[druid-user] segments

My ingestion spec includes the following granularitySpec and transformSpec.

“granularitySpec”: {
“segmentGranularity”: “day”,
“queryGranularity”: “fifteen_minute”,
“rollup”: true
},
“transformSpec”: {
“transforms”: [
{ “type”: “expression”, “name”: “__time”, “expression”: “timestamp_ceil(__time, ‘PT15M’) + __time - timestamp_floor(__time,‘PT15M’)” }
]
}

Although I have many days in my kafka topic, I noticed that when I run this
a single nano-server or single small server, it only creates two segments.

I am expecting a segment each day.

Am I missing something?

I’ll try to reproduce this. For my own clarification: are the Kafka tasks running but not publishing segments?

Also it may be worth checking the setting you have for useEarliestOffset and *messageRejection* in your tuningConfig

Hi Mark, yes, that was the behavior that I observed. The segments were not published. I was running this on both nano quickstart and single server small configurations without deep storage.

Is there a limit to how much data it can ingest? Most of my settings are default. I only changed the ports around and enabled Kafka Indexing and avro.

Hi Peter,

Thank you for replying.

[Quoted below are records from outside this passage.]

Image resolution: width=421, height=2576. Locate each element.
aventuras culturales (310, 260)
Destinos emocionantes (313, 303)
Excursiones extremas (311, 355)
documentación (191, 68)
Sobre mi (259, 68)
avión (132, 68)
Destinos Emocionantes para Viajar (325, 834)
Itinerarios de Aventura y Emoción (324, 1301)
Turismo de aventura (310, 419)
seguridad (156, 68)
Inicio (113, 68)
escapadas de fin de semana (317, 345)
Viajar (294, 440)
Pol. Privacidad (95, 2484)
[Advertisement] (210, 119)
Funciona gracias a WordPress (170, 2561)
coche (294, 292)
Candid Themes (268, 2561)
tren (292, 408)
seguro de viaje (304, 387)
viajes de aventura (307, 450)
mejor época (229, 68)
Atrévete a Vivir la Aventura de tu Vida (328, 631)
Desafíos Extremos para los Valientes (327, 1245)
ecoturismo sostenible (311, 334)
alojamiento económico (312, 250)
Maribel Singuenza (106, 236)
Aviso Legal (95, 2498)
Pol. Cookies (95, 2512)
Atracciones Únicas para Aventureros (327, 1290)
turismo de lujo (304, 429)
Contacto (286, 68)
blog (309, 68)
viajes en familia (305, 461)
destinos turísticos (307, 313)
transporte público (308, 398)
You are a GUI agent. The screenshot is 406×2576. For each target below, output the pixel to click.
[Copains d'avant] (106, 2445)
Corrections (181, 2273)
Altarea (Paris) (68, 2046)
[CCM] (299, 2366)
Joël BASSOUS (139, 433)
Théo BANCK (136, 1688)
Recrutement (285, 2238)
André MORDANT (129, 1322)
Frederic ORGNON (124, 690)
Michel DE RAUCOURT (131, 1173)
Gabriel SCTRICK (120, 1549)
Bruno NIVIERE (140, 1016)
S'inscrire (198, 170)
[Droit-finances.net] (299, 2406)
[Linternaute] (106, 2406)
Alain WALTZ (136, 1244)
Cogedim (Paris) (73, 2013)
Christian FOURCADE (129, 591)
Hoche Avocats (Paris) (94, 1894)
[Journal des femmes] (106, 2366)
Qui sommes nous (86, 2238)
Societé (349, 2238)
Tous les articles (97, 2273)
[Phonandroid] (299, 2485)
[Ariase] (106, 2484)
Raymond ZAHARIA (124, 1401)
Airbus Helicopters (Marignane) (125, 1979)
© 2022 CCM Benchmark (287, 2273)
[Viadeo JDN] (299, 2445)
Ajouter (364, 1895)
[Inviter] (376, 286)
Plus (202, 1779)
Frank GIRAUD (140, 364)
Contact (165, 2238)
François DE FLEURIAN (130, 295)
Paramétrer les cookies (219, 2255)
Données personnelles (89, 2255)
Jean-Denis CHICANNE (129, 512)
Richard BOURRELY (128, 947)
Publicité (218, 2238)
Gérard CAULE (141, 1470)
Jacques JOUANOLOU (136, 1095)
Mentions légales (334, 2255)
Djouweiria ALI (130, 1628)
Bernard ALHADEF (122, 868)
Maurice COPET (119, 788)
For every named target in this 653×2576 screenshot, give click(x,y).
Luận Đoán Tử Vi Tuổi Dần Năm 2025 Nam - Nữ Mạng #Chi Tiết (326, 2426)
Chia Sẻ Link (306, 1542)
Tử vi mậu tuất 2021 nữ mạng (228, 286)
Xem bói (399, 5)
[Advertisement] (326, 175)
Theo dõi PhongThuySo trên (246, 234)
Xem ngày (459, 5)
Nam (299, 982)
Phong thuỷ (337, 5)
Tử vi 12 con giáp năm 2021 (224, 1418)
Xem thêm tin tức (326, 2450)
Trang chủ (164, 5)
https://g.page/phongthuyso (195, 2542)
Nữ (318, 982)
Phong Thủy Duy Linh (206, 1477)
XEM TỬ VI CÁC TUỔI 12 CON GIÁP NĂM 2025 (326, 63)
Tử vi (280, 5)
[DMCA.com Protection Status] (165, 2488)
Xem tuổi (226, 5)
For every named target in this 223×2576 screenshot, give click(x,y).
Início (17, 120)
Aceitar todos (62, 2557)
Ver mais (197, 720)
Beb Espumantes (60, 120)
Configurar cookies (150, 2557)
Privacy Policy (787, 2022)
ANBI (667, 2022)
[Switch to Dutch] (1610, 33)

I did not set any of the messageRejection configurations.

There shouldn’t be a limit as to how much data can be stored - up to your available disk space. If records aren’t being read, you might check task logs, middle manager logs, coordinator logs. If they are, but you only see 2 segments, I’d also check the timestamp config in the spec. You said you have many days of data, but I’d verify that you’re pulling the right field for the timestamp.

Well, this only happens when “useEarliestOffset”: true. If I use “useEarliestOffset”: false then I can see many different segments load.

This kafka topic constantly recieves time-series data.

Is the data in the topic published in time order ?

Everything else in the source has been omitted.